Cercare le ragioni della speranza significa, innanzitutto, non disperare del nostro tempo gravato da crescenti conflitti planetari, in una situazione geopolitica preoccupante che moltiplica smarrimento ed incertezza.
Di un tale smarrimento ed incertezza sono segni eloquenti tanto la perdita di senso nell’agire, quanto la confusione delle coscienze chiamate a discernere, sia le frequenti e gratuite violenze che dicono mancanza di consapevolezza. Viene alla mente la “banalità del male” come la descrive Hannah Arendt[3]. A tutto ciò si aggiunge, poi, il giudizio negativo sull’Occidente come se ad esso andasse attribuito quanto di peggio ha prodotto l’umanità[4].
Segnato da tali laceranti tensioni, l’uomo avverte in sé la vocazione a superarle a partire dalla voce dell’interior intimo meo et superior summo meo[5] che, in sant’Agostino, addita la presenza di Colui che, mentre si fa più interiore della stessa intimità della coscienza, nel medesimo tempo si pone al di sopra della più elevata sommità della persona umana, la trae a sé e la invita ad andare oltre le proprie miserie, le proprie ferite, le proprie cadute. Perché la Salvezza è una realtà che precede e sovrasta, invita e convoca, non è qualcosa che ci diamo da noi stessi, per quanto tutti, consapevolmente o meno, vi tendiamo. Non è mera astrazione concettuale ma incontro vivo ed esistenzialmente pregnante col Volto del Signore che rivela il Padre e convoca alla partecipazione della vita trinitaria.
In un recente passato, nello sviluppo della cultura della modernità occidentale, l’uomo ha preteso immanentizzare tale salvezza trasferendola dalla trascendenza (che pure trasfigura e salva la vita presente) al piano materiale, all’essere nel mondo. Ciò che si rivelò più illusorio e distruttivo, fu credere di potere realizzare la salvezza da sé. Sorsero da questa radice socialismi e nazionalismi, animati dall’illusione del perfettismo politico. L’illusione, cioè, di poter realizzare il paradiso in terra e di poter superare, nella condizione terrena, la finitezza e le ingiustizie. Così, la pretesa di una salvezza umanitaristica è all’origine delle peggiori dittature, discriminazioni e violenze, segnata dal dissolvimento della responsabilità personale e della dignità della persona nella società di massa.
Possiamo cogliere nella depersonalizzazione della società, da parte di tali surrogati salvifici, una delle contraddizioni della modernità e della contemporaneità o il paradossale (e a suo modo coerente) esito dell’evoluzione del principio di soggettività personale, spinto nella collettività sociale a farne un organismo individuale, una proiezione dell’Io che, nella sua unità fondamentale, una volta trasferito alla società strutturata di una Nazione, ne decreta una unità monolitica che dissolve la complessità dell’universo sociale, diversificato nelle individualità dei singoli che la compongono.
Rivisitando lo sviluppo della cultura moderna, troviamo alle sue origini e come fondamento – l’intimo principio animatore che ne ha determinato il corso – il principio della soggettività e della sua crescente assolutizzazione che finisce per sostituire il principio-persona, mentre tenta di interpretarlo e dargli una rinnovata comprensione.
Così, se il principio-persona ha un respiro relazionale che riguarda l’intero senso, il principio-soggettività come chiave di lettura dell’individuale antropologico spezza l’unità dell’esperienza nella dialettica contrapposizione del ”sé” a tutto ciò che è ”altro”, perché al soggetto si oppone l’oggetto, all’io ciò che gli sta di fronte.

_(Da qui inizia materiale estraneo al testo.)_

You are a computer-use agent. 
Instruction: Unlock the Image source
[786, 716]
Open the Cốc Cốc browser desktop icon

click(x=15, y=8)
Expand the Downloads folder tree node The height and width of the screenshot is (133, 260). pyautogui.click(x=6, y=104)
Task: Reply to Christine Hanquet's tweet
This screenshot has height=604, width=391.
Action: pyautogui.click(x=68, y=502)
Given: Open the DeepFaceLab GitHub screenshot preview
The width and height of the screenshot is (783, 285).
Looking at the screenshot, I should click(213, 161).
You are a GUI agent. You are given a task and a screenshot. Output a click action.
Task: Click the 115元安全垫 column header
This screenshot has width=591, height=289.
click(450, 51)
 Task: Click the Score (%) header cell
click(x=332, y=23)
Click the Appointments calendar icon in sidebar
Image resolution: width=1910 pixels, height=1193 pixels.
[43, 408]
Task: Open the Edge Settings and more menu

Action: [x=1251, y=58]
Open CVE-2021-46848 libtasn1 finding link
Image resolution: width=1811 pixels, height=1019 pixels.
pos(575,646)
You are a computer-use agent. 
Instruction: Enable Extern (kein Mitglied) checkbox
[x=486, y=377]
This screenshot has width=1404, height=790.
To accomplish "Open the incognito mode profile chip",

L’esperienza viene dunque a configurarsi come un essere-di-fronte al mondo (e a Dio), non più come un essere-nel mondo tra persone, in relazione alle persone e a Dio, secondo il modello che rispecchia più fedelmente la logica cristiana della vita nella condizione dell’incarnazione, partecipando della dimensione finita del creato e dell’assunzione responsabile dei suoi limiti e della comunicazione con Dio anche nella vita sacramentale.
Lo sviluppo graduale del principio-soggettività ha finito per minare l’universo delle relazioni umane, per almeno due ragioni. La prima, perché il dilagare dell’io ha inevitabilmente finito per entrare in conflitto col rispetto dovuto alle soggettività “altre”, sino a invaderne gli spazi, ad intaccarne in mille forme la stessa dignità. La seconda ragione, perché tale paradigma di frontalità rispetto al mondo, di opposizione oggettivante io/non io, soggetto/oggetto, si è tradotto in un’inevitabile riduzione oggettuale dell’altro, oltre che del mondo naturale, sino alla neutralizzazione dell’intero campo dell’esperienza.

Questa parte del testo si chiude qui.